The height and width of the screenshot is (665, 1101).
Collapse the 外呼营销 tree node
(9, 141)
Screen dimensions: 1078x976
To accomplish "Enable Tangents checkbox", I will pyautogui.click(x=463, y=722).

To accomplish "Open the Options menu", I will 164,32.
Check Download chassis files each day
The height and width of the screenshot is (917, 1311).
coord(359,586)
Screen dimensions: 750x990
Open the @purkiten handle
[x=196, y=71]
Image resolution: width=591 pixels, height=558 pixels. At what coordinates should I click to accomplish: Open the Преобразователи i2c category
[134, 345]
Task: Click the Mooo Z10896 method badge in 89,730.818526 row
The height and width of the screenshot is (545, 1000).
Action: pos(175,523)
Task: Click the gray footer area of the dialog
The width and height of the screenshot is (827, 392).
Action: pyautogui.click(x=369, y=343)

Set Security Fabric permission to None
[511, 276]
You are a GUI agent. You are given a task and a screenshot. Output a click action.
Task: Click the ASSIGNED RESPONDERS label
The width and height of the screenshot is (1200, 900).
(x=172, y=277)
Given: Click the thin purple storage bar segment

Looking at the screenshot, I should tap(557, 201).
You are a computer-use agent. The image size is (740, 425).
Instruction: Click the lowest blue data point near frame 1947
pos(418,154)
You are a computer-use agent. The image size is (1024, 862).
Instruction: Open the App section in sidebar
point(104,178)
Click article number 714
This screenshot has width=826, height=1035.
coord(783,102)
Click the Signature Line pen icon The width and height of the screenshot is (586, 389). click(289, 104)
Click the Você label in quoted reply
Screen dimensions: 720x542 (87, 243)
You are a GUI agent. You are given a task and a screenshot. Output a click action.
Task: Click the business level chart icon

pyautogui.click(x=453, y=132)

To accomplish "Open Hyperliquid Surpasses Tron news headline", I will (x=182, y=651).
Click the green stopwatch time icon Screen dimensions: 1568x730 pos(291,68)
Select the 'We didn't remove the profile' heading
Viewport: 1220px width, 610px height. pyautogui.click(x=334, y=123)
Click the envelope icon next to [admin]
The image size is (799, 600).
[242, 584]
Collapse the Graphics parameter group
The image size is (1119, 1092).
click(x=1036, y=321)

--------

• [Problem description]: Copy every line of the material exactly, keeping all of it.

• [Task answer]:
The height and width of the screenshot is (665, 1101).
Collapse the 外呼营销 tree node
(9, 141)
Screen dimensions: 1078x976
To accomplish "Enable Tangents checkbox", I will pyautogui.click(x=463, y=722).

To accomplish "Open the Options menu", I will 164,32.
Check Download chassis files each day
The height and width of the screenshot is (917, 1311).
coord(359,586)
Screen dimensions: 750x990
Open the @purkiten handle
[x=196, y=71]
Image resolution: width=591 pixels, height=558 pixels. At what coordinates should I click to accomplish: Open the Преобразователи i2c category
[134, 345]
Task: Click the Mooo Z10896 method badge in 89,730.818526 row
The height and width of the screenshot is (545, 1000).
Action: pos(175,523)
Task: Click the gray footer area of the dialog
The width and height of the screenshot is (827, 392).
Action: pyautogui.click(x=369, y=343)

Set Security Fabric permission to None
[511, 276]
You are a GUI agent. You are given a task and a screenshot. Output a click action.
Task: Click the ASSIGNED RESPONDERS label
The width and height of the screenshot is (1200, 900).
(x=172, y=277)
Given: Click the thin purple storage bar segment

Looking at the screenshot, I should tap(557, 201).
You are a computer-use agent. The image size is (740, 425).
Instruction: Click the lowest blue data point near frame 1947
pos(418,154)
You are a computer-use agent. The image size is (1024, 862).
Instruction: Open the App section in sidebar
point(104,178)
Click article number 714
This screenshot has width=826, height=1035.
coord(783,102)
Click the Signature Line pen icon The width and height of the screenshot is (586, 389). click(289, 104)
Click the Você label in quoted reply
Screen dimensions: 720x542 (87, 243)
You are a GUI agent. You are given a task and a screenshot. Output a click action.
Task: Click the business level chart icon

pyautogui.click(x=453, y=132)

To accomplish "Open Hyperliquid Surpasses Tron news headline", I will (x=182, y=651).
Click the green stopwatch time icon Screen dimensions: 1568x730 pos(291,68)
Select the 'We didn't remove the profile' heading
Viewport: 1220px width, 610px height. pyautogui.click(x=334, y=123)
Click the envelope icon next to [admin]
The image size is (799, 600).
[242, 584]
Collapse the Graphics parameter group
The image size is (1119, 1092).
click(x=1036, y=321)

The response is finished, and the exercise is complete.